** Start **

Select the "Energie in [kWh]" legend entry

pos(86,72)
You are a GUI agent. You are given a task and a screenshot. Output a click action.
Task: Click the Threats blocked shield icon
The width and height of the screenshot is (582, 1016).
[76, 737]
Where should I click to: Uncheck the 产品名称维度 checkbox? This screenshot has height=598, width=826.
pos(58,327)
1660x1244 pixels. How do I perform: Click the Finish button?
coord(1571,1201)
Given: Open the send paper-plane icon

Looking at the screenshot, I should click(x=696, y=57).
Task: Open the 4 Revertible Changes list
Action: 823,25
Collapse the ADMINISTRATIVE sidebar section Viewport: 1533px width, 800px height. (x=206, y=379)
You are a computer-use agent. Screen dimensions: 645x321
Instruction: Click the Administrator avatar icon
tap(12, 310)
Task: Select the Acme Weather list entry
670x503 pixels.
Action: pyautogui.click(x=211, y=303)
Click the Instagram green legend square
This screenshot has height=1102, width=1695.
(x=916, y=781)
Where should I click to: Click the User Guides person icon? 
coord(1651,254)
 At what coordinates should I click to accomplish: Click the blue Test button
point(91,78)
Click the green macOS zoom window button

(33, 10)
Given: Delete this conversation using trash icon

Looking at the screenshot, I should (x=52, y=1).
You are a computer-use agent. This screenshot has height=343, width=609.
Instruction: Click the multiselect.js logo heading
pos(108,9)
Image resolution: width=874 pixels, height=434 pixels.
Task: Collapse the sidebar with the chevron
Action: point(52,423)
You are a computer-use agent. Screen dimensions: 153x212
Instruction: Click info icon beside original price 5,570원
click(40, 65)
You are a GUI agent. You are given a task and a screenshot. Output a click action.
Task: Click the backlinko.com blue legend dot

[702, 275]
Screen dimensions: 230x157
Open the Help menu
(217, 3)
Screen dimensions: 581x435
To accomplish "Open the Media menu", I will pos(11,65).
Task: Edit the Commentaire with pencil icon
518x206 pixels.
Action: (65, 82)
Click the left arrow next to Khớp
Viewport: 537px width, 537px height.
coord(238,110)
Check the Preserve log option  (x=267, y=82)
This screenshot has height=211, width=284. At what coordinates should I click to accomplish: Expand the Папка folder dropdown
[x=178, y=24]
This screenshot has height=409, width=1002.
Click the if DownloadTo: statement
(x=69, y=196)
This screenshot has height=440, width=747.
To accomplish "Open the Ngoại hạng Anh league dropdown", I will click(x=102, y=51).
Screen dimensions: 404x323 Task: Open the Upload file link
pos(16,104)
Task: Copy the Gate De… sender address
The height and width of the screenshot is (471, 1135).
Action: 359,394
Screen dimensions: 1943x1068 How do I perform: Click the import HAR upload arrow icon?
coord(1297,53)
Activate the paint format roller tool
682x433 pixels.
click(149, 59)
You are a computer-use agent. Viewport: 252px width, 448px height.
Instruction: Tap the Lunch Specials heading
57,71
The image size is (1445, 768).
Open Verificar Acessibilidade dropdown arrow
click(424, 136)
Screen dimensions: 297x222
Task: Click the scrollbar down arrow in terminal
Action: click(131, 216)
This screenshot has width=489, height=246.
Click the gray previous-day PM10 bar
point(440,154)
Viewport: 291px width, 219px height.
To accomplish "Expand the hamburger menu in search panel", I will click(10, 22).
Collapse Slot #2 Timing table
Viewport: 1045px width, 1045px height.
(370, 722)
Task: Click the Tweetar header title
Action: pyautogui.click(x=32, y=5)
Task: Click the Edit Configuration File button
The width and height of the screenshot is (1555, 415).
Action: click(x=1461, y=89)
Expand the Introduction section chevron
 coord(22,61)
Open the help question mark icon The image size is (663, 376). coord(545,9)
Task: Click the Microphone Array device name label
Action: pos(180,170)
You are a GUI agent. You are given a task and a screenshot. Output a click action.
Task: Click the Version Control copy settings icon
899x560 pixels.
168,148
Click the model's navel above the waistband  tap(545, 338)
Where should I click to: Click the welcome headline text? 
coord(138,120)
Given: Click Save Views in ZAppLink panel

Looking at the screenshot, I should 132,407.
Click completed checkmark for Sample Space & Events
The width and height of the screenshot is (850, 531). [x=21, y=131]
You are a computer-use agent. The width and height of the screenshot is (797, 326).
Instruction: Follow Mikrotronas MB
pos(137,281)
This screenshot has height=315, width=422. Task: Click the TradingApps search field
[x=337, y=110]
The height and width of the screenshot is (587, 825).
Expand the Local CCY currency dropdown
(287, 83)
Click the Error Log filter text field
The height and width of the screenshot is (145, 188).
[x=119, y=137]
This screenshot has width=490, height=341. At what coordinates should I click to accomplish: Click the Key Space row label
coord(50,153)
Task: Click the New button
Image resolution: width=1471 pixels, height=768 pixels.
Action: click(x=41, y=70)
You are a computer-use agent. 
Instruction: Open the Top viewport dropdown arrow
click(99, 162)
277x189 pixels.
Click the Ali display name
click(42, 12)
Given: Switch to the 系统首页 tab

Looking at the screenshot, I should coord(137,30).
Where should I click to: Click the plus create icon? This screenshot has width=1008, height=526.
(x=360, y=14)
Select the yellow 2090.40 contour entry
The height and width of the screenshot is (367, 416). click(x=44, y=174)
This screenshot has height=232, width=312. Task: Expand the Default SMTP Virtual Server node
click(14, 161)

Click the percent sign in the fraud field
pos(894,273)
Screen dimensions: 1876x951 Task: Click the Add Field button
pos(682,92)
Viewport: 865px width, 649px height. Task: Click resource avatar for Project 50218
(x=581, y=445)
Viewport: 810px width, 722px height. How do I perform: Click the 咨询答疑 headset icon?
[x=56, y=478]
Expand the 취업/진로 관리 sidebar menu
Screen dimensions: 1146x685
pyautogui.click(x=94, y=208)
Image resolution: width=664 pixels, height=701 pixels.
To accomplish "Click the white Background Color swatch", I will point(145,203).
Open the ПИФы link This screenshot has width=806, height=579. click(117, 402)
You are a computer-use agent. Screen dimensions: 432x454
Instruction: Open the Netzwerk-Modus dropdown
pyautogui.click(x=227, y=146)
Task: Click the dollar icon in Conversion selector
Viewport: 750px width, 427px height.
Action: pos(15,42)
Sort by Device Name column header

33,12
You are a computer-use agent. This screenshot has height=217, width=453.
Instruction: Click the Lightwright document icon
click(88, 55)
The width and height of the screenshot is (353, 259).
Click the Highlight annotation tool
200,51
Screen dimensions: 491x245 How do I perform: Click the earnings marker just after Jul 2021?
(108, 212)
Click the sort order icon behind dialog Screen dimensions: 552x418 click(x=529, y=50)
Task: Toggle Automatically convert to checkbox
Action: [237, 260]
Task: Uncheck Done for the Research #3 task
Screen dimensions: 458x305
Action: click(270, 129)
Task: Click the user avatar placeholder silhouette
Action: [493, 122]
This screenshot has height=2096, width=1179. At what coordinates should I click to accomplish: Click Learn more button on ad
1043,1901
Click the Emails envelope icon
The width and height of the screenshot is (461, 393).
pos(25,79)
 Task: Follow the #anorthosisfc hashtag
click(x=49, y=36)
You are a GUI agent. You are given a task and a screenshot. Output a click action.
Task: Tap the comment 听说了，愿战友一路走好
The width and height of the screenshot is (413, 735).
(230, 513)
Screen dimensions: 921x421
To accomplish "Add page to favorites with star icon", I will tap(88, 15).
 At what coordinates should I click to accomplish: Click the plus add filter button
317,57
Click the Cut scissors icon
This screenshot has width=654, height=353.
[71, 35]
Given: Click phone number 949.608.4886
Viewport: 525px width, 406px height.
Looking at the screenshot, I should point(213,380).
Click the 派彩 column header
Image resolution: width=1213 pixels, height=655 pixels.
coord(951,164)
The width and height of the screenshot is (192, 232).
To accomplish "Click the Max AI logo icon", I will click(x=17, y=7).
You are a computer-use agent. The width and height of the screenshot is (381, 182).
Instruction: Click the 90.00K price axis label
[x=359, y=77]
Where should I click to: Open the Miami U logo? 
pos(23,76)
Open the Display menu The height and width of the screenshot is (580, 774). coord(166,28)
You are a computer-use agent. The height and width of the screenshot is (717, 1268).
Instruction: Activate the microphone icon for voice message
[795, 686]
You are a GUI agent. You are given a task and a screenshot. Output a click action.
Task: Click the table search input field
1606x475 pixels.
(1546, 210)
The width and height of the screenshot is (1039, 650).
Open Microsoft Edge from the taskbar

** End **

Your instructions →
Copy out the lines above, starting at the line that contains "This screenshot has height=409, width=1002." and ending after the line that contains "coord(22,61)".

Task response →
This screenshot has height=409, width=1002.
Click the if DownloadTo: statement
(x=69, y=196)
This screenshot has height=440, width=747.
To accomplish "Open the Ngoại hạng Anh league dropdown", I will click(x=102, y=51).
Screen dimensions: 404x323 Task: Open the Upload file link
pos(16,104)
Task: Copy the Gate De… sender address
The height and width of the screenshot is (471, 1135).
Action: 359,394
Screen dimensions: 1943x1068 How do I perform: Click the import HAR upload arrow icon?
coord(1297,53)
Activate the paint format roller tool
682x433 pixels.
click(149, 59)
You are a computer-use agent. Viewport: 252px width, 448px height.
Instruction: Tap the Lunch Specials heading
57,71
The image size is (1445, 768).
Open Verificar Acessibilidade dropdown arrow
click(424, 136)
Screen dimensions: 297x222
Task: Click the scrollbar down arrow in terminal
Action: click(131, 216)
This screenshot has width=489, height=246.
Click the gray previous-day PM10 bar
point(440,154)
Viewport: 291px width, 219px height.
To accomplish "Expand the hamburger menu in search panel", I will click(10, 22).
Collapse Slot #2 Timing table
Viewport: 1045px width, 1045px height.
(370, 722)
Task: Click the Tweetar header title
Action: pyautogui.click(x=32, y=5)
Task: Click the Edit Configuration File button
The width and height of the screenshot is (1555, 415).
Action: click(x=1461, y=89)
Expand the Introduction section chevron
 coord(22,61)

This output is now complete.